He's only describing odds, which in the case of 18 numbers is 1 in 753.28, period. There are no "combinations" to have.
For a 6/49 game there are 13,983,816 possible combinations to choose from using all 49 numbers. If you "pre-choose" 18 numbers and make all of your choices from those 18 numbers there will be 18,564 combinations you can choose from. Those 18,564 combinations are 1/753.28 of the 13,983,816 combinations possible with all 49 numbers. The chances that all 6 winnning numbers will be among the 18 you started with are 1 in 753.28.
If that's not clear, imagine a simpler game, where you just pick 1 number from a field of 100. Since there are 100 numbers your chances of picking the winning number are 1 in 100. Now suppose instead of choosing your number from all 100 you decide to choose from a group of 5. Those 5 numbers cover 5 of the 100 possible numbers, or 1 in 20.

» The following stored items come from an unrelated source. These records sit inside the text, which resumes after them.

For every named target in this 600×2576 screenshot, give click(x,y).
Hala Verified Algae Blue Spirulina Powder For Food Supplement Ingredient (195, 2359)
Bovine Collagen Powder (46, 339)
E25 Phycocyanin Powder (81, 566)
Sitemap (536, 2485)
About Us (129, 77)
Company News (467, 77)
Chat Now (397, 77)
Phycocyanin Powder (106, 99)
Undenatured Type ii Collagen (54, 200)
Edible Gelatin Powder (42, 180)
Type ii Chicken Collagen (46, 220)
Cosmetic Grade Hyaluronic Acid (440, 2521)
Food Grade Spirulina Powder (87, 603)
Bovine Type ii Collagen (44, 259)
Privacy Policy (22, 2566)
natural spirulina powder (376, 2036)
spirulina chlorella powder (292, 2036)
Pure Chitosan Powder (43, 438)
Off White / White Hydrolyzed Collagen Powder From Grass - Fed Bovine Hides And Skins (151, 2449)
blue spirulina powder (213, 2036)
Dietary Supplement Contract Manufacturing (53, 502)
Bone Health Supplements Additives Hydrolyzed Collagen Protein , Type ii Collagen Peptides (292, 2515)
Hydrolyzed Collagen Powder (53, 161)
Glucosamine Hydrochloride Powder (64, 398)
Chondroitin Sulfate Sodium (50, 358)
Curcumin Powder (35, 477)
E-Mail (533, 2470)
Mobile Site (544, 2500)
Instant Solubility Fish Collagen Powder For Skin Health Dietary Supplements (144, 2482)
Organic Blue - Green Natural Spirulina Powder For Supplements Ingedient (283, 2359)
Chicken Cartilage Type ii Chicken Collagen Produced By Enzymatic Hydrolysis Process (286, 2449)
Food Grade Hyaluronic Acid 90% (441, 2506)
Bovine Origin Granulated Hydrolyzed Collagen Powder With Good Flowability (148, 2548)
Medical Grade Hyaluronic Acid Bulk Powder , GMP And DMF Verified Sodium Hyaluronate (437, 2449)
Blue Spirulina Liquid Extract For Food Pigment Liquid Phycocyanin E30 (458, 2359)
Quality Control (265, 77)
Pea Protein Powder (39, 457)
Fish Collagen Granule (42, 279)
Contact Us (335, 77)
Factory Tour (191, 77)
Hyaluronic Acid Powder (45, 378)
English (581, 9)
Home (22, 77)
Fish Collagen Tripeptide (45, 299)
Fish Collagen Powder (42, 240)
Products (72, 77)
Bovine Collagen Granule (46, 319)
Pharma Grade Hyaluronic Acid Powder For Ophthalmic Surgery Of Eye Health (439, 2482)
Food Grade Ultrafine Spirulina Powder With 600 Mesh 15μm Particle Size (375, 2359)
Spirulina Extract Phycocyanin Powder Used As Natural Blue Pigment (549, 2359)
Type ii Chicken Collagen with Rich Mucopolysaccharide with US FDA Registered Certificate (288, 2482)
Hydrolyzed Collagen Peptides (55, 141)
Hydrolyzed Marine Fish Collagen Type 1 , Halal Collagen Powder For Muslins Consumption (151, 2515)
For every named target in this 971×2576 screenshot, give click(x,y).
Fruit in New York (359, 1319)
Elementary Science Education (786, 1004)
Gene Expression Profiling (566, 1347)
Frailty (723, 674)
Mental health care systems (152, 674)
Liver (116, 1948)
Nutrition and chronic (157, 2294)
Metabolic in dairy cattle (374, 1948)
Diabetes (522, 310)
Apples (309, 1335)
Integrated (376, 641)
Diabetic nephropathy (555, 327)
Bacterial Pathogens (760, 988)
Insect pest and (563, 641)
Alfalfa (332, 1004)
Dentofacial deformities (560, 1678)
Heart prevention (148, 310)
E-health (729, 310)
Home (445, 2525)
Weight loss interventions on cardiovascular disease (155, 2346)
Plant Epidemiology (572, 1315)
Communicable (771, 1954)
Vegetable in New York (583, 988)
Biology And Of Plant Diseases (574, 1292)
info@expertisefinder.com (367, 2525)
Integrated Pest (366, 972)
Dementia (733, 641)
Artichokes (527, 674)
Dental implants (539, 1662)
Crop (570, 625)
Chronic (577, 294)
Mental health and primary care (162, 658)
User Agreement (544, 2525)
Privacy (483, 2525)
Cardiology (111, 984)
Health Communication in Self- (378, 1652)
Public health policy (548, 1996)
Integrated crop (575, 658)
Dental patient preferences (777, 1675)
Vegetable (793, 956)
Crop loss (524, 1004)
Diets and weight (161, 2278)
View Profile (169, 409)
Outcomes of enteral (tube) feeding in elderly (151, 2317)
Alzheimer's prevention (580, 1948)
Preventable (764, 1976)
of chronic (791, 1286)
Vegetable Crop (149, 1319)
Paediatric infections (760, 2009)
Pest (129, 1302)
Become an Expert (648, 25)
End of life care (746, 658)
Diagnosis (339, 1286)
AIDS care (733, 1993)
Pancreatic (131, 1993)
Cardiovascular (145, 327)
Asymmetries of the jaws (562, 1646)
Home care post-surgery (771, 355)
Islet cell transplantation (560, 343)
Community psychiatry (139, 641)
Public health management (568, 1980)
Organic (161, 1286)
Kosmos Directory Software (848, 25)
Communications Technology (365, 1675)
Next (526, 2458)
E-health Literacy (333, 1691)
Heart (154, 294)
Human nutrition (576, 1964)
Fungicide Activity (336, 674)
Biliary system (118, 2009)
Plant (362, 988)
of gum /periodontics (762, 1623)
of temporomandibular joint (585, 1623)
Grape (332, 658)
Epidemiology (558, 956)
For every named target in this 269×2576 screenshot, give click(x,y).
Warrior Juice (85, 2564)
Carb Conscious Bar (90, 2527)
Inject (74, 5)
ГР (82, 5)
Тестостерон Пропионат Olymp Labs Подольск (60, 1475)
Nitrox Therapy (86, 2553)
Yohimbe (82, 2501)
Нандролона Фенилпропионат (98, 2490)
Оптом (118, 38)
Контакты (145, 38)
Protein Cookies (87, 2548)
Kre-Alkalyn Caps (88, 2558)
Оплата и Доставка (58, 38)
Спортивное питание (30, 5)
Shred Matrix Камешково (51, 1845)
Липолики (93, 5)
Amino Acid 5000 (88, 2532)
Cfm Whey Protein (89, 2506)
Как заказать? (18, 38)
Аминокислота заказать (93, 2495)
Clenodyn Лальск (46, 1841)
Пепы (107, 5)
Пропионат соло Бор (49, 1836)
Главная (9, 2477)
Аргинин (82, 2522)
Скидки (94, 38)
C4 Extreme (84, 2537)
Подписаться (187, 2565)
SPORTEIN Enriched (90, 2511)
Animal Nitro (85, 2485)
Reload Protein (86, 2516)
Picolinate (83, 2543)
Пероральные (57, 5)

I'm not sure why anyone bothers to point out those particular odds, other than as an exercise in math. Your question presumably comes from the concept of "wheeling" where you choose all of the combinations you play from a subset of the whole field of numbers. Unless the numbers in that subset are more (or less) likely to be drawn than the other numbers you've done absolutely nothing to change your odds of winning. The 1 in 753.28 chance that all 6 winning numbers will be among your 18 times the 1 in 18,564 chance that any one combination of those 18 numbers would be the winning combination works out to the same chance of winning as using all 49 numbers: 1 in 753.28 * 1 in18,564 = 1 in13,983,816. If the 18 numbers are more (or less) likely to be drawn as winning numbers then the true chance of all 6 winning numbers being in those 18 would be more "or less" than 1 in 753.28.